Quoted passage:
========================
The fishing village of Vitt lies on the German Baltic Sea island of Rügen, more precisely on the Wittow peninsula near Cape Arkona. The village is part of the municipality of Putgarten. Because of its location in a coastal gully on the cliffed coast, called Liete, Vitt is not visible from afar. However, from the edge of the gully there is a view over the thatched roofs of the village. It is a popular tourist destination; often described as "the most romantic place on Rügen". The Marco Polo guide rates it as one of the top 15 highlights on the island of Rügen.

== Name ==

The name Vitt is derived from the word Vitte(n)/Witte (German: "depot of a Hanseatic town where fish was processed"; Swedish: vittja = "landing place, trading post and stockyard"). Actually Vitt was only a temporarily occupied Vitte from the outset where fish that had been caught were processed (cf. Vitte). The name could however also come from Vit, a common Slavic name (for the founder of a settlement), or witt for "white" because of its white houses.

Because there is no record of its foundation, the exact age of the village is unknown. According to the reports of Danish historian, Saxo Grammaticus, the village was probably already in existence by the 10th century as a fishing and trading port belonging to the Slavic Jaromarsburg on Cape Arkona.

It was first mentioned in the records on 25 May 1290, when the Rügen prince, Witzlaw II, granted the place the right and freedom to fish.

Above the village is the little Vitt Chapel, whose construction began in 1806 and was finally completed in 1816. It was built because more and more visitors came to hear the shore sermons of Altenkirchen pastor, Ludwig Gotthard Kosegarten, and there was no room for several of the visitors in the fishing huts during bad weather.

The village, which is under heritage protection is very well preserved and receives a constant stream of tourists. In the small harbour, trips in fishing boats around Cape Arkona may be booked.

Vitt is best accessed on bicycle, horse-drawn coach or with the Arkona-Bahn from Putgarten. No private cars are allowed because driving around the cape is only allowed with special permission.
========================
Saved entries:
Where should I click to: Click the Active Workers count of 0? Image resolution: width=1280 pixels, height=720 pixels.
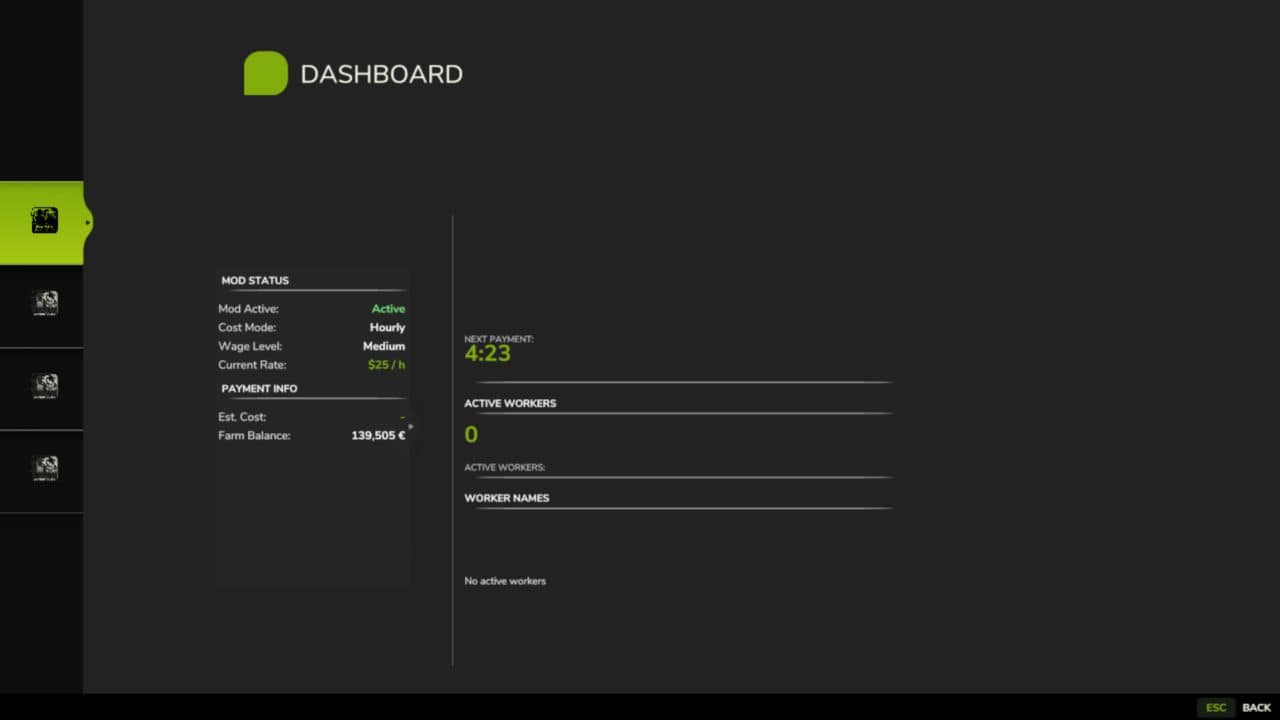pyautogui.click(x=471, y=434)
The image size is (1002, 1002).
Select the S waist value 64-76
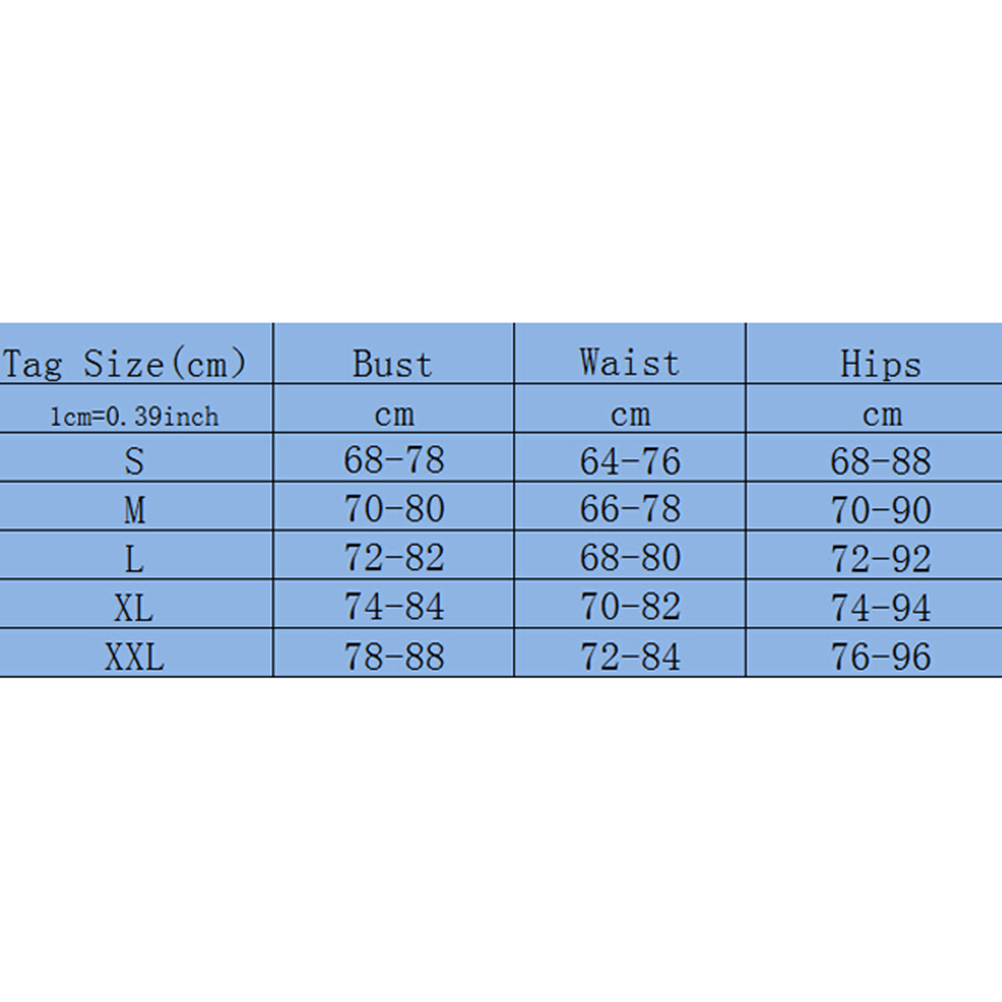(x=630, y=461)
========================
What this task involves:
Copy word for word the part of the passage about Vitt starting with "The name Vitt" and going on through "on Cape Arkona.". Work only from the passage about Vitt.

Response below:
The name Vitt is derived from the word Vitte(n)/Witte (German: "depot of a Hanseatic town where fish was processed"; Swedish: vittja = "landing place, trading post and stockyard"). Actually Vitt was only a temporarily occupied Vitte from the outset where fish that had been caught were processed (cf. Vitte). The name could however also come from Vit, a common Slavic name (for the founder of a settlement), or witt for "white" because of its white houses.

Because there is no record of its foundation, the exact age of the village is unknown. According to the reports of Danish historian, Saxo Grammaticus, the village was probably already in existence by the 10th century as a fishing and trading port belonging to the Slavic Jaromarsburg on Cape Arkona.